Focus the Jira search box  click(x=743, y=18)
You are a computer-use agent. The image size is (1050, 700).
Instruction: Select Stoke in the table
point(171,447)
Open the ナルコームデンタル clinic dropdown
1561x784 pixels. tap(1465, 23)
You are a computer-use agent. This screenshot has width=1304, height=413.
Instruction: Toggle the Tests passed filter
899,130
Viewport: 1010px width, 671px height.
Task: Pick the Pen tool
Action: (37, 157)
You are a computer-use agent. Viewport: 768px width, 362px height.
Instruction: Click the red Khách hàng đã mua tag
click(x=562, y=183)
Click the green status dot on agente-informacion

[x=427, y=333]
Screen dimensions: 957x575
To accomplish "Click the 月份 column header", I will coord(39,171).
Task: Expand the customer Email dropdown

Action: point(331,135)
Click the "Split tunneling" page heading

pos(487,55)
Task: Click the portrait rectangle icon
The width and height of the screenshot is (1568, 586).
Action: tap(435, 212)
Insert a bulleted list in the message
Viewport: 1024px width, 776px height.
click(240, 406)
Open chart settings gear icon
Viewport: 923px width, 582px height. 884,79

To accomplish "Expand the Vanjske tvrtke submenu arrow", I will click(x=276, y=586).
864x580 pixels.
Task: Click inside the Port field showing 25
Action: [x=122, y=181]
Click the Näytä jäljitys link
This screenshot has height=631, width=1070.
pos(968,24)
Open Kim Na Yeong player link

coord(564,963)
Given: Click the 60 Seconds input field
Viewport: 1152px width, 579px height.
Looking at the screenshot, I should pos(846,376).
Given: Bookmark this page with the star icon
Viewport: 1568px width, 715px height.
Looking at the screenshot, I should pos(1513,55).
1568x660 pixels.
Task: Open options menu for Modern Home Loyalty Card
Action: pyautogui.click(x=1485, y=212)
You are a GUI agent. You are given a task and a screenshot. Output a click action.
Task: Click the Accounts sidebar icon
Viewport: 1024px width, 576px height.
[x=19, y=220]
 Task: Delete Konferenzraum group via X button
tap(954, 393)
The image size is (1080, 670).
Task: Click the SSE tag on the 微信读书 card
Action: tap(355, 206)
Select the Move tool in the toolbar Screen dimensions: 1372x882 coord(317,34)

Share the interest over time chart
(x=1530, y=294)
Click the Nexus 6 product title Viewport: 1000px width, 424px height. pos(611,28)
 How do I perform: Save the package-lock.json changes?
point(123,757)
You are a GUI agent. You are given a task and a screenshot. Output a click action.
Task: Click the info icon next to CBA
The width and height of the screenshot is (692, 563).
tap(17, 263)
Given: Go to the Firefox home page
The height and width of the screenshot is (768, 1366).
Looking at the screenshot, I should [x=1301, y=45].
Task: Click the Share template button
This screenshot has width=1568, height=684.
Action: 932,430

▸ ASSIGNMENT
The answer must be a word-for-word restatement of the records.

▸ OUTPUT FOR THIS TASK
Focus the Jira search box  click(x=743, y=18)
You are a computer-use agent. The image size is (1050, 700).
Instruction: Select Stoke in the table
point(171,447)
Open the ナルコームデンタル clinic dropdown
1561x784 pixels. tap(1465, 23)
You are a computer-use agent. This screenshot has width=1304, height=413.
Instruction: Toggle the Tests passed filter
899,130
Viewport: 1010px width, 671px height.
Task: Pick the Pen tool
Action: (37, 157)
You are a computer-use agent. Viewport: 768px width, 362px height.
Instruction: Click the red Khách hàng đã mua tag
click(x=562, y=183)
Click the green status dot on agente-informacion

[x=427, y=333]
Screen dimensions: 957x575
To accomplish "Click the 月份 column header", I will coord(39,171).
Task: Expand the customer Email dropdown

Action: point(331,135)
Click the "Split tunneling" page heading

pos(487,55)
Task: Click the portrait rectangle icon
The width and height of the screenshot is (1568, 586).
Action: tap(435, 212)
Insert a bulleted list in the message
Viewport: 1024px width, 776px height.
click(240, 406)
Open chart settings gear icon
Viewport: 923px width, 582px height. 884,79

To accomplish "Expand the Vanjske tvrtke submenu arrow", I will click(x=276, y=586).
864x580 pixels.
Task: Click inside the Port field showing 25
Action: [x=122, y=181]
Click the Näytä jäljitys link
This screenshot has height=631, width=1070.
pos(968,24)
Open Kim Na Yeong player link

coord(564,963)
Given: Click the 60 Seconds input field
Viewport: 1152px width, 579px height.
Looking at the screenshot, I should pos(846,376).
Given: Bookmark this page with the star icon
Viewport: 1568px width, 715px height.
Looking at the screenshot, I should pos(1513,55).
1568x660 pixels.
Task: Open options menu for Modern Home Loyalty Card
Action: pyautogui.click(x=1485, y=212)
You are a GUI agent. You are given a task and a screenshot. Output a click action.
Task: Click the Accounts sidebar icon
Viewport: 1024px width, 576px height.
[x=19, y=220]
 Task: Delete Konferenzraum group via X button
tap(954, 393)
The image size is (1080, 670).
Task: Click the SSE tag on the 微信读书 card
Action: tap(355, 206)
Select the Move tool in the toolbar Screen dimensions: 1372x882 coord(317,34)

Share the interest over time chart
(x=1530, y=294)
Click the Nexus 6 product title Viewport: 1000px width, 424px height. pos(611,28)
 How do I perform: Save the package-lock.json changes?
point(123,757)
You are a GUI agent. You are given a task and a screenshot. Output a click action.
Task: Click the info icon next to CBA
The width and height of the screenshot is (692, 563).
tap(17, 263)
Given: Go to the Firefox home page
The height and width of the screenshot is (768, 1366).
Looking at the screenshot, I should [x=1301, y=45].
Task: Click the Share template button
This screenshot has width=1568, height=684.
Action: 932,430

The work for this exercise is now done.